» Challenges:
1) Write out the stretch of the article on biracial identity from "New Matilda" through "drawing conspiracists out.", changing "birth certificate" to "birth record".
2) Answer these questions from the article on biracial identity:
(a) On what day did the White House release Obama's birth certificate?
(b) How many Aboriginal people are seeking an apology from Andrew Bolt?
(c) In how many columns did Bolt question their right to claim Aboriginal heritage?
--- Begin Document extract ---
Posted in Articles, Barack Obama, Identity Development/Psychology, Media Archive, Native Americans/First Nation, Oceania, Politics/Public Policy, Social Science, United States on 2011-05-02 03:39Z by Steven

Shady’s Back

New Matilda
Surry Hills NSW, Australia
2011-05-02

Jennifer Mills

As Obama is called to prove his place of birth, Indigenous Australians are being asked to account for their origins too. Not black enough, not white enough: Jennifer Mills on public anxiety about biracial identity

The release of Obama’s birth certificate by the White House on Thursday has drawn a variety of responses—from conspiracists’ disbelief in its veracity to analysts’ disbelief in its necessity. Some say it arrives too late to dispel doubts about his origins, and others that Obama has cleverly sprung a right-wing trap by drawing conspiracists out.

At the same time, the case of nine Aboriginal people seeking an apology from Andrew Bolt for two columns in which he questioned their right to claim Aboriginal heritage has been fuelling public discussion, the best thing about which has been its domination by the voices of Indigenous women. The argument that Aboriginal people should be the ones who choose who gets to be Aboriginal has been made well elsewhere. But the fact that these discussions are happening with such vitriol and in the public sphere is worth noting, as it says more about the culture at large than about any of the individuals involved.

Where does this yawning discomfort and anxiety around biracial or multicultural identities come from? Are we seeing a return to blood quantums or to centralised, institutional definitions of race? Why does it matter if you’re black and white?
--- End Document extract ---
--- Begin Given entries ---
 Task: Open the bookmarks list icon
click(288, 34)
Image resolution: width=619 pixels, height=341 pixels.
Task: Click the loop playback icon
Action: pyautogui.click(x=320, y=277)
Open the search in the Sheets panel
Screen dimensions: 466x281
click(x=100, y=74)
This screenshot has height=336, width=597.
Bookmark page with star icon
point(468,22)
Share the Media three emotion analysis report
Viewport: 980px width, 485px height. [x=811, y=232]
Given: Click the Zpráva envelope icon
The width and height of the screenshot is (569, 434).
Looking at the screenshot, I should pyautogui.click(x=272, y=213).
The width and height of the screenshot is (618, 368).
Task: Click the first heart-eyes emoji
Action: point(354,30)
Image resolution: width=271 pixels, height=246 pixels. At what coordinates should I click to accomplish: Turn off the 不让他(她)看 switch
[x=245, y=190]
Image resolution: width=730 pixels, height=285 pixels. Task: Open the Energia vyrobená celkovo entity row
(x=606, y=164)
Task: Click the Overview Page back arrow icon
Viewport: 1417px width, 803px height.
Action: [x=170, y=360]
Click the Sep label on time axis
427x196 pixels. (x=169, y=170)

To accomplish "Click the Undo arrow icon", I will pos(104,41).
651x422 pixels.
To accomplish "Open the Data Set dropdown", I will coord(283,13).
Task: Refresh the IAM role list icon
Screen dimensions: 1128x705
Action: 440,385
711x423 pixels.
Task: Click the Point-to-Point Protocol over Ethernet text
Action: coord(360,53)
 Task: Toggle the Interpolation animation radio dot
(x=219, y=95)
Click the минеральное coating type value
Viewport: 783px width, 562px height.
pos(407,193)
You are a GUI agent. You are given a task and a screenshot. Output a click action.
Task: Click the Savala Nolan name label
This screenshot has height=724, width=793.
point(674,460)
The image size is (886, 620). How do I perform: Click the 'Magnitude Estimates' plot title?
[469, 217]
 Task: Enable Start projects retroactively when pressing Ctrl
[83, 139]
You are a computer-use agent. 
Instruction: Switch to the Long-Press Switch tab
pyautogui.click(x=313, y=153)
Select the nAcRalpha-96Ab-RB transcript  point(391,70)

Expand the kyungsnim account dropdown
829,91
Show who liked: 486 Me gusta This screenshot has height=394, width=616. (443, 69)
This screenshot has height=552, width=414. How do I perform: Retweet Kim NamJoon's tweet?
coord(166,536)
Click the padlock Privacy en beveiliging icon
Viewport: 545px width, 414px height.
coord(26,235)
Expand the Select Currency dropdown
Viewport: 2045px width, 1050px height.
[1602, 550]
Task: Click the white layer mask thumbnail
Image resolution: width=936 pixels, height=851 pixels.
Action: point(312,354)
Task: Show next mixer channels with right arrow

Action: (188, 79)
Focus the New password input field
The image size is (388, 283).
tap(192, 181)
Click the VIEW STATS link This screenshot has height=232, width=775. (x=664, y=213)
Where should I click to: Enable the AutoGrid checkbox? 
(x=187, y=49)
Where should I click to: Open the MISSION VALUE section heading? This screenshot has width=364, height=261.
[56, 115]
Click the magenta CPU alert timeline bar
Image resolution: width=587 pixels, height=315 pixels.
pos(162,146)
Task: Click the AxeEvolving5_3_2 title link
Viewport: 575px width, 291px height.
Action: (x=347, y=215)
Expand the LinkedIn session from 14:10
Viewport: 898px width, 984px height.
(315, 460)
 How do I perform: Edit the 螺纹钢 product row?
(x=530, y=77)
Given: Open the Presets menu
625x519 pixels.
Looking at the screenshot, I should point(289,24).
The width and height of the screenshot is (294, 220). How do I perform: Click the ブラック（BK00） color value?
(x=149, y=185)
--- End Given entries ---
» Responses in order:
1)
New Matilda
Surry Hills NSW, Australia
2011-05-02

Jennifer Mills

As Obama is called to prove his place of birth, Indigenous Australians are being asked to account for their origins too. Not black enough, not white enough: Jennifer Mills on public anxiety about biracial identity

The release of Obama’s birth record by the White House on Thursday has drawn a variety of responses—from conspiracists’ disbelief in its veracity to analysts’ disbelief in its necessity. Some say it arrives too late to dispel doubts about his origins, and others that Obama has cleverly sprung a right-wing trap by drawing conspiracists out.

2)
(a) Thursday
(b) Nine
(c) Two